What needs to be done: Although the data below holds other lines too, output only those from the line with "Where should I" up to and including the line with "Click the HH:mm:ss text in Time Format", exactly as they appear.

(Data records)
________________________

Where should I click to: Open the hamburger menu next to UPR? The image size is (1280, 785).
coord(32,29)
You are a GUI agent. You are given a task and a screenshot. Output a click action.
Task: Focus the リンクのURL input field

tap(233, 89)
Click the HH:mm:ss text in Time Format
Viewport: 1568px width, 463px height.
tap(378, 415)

________________________

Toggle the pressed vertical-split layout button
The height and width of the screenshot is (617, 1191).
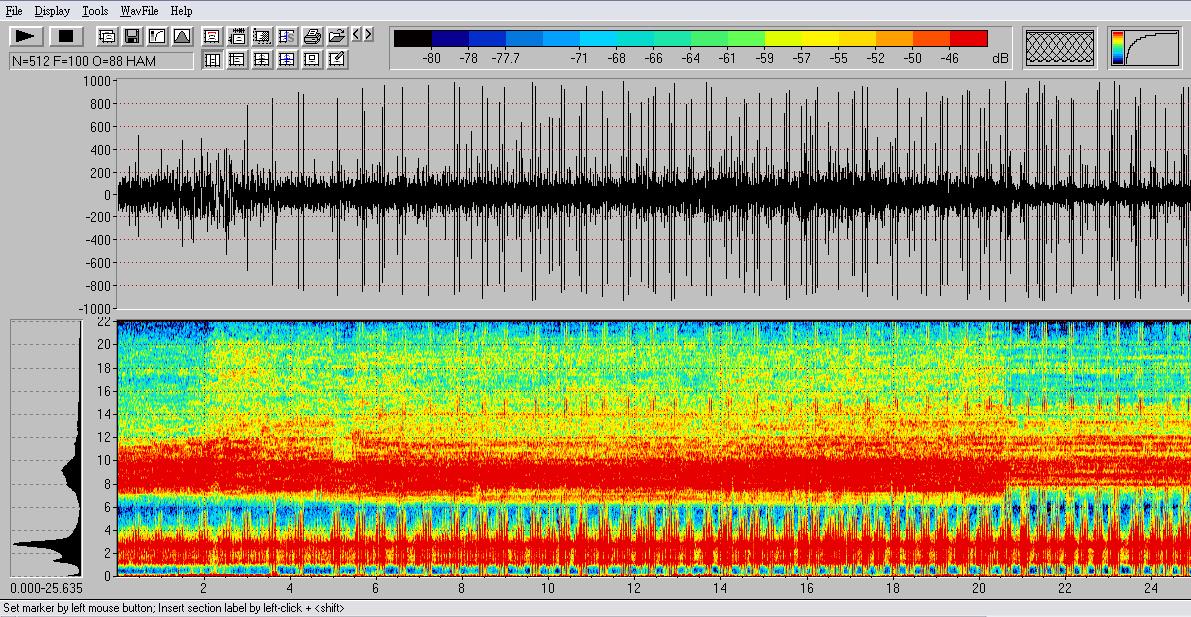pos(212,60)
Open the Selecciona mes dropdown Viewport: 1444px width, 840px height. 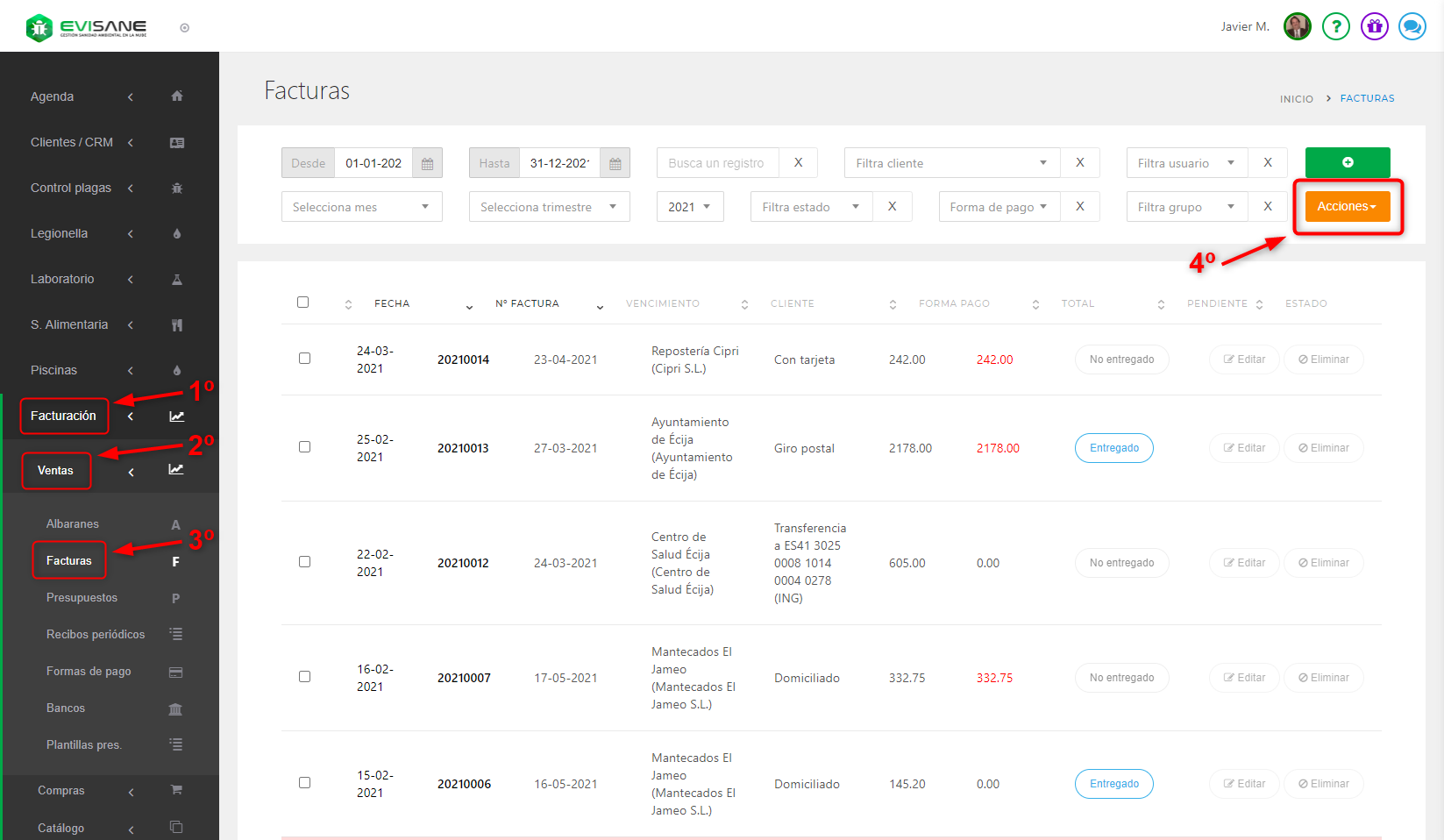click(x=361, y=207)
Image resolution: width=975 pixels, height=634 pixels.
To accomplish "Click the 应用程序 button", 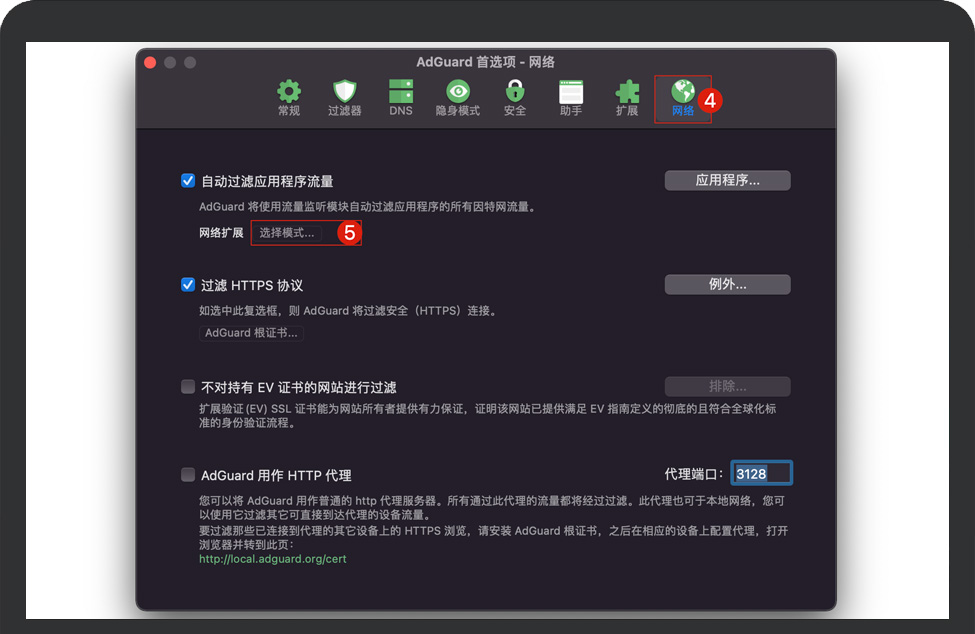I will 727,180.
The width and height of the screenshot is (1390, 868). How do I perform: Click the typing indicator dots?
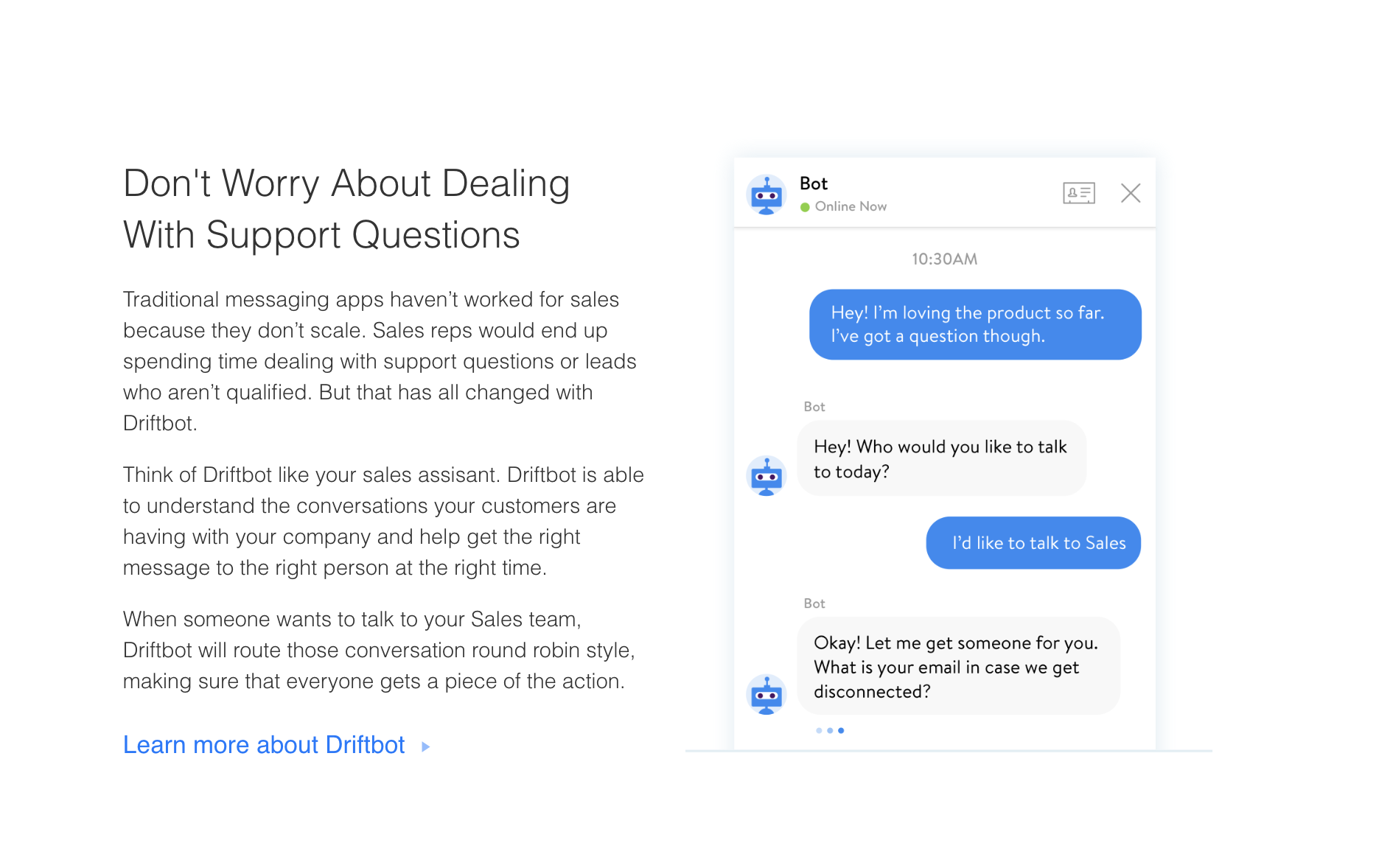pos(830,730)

________________________

Reply to the task:
Where should I click to: Open the hamburger menu next to UPR? The image size is (1280, 785).
coord(32,29)
You are a GUI agent. You are given a task and a screenshot. Output a click action.
Task: Focus the リンクのURL input field

tap(233, 89)
Click the HH:mm:ss text in Time Format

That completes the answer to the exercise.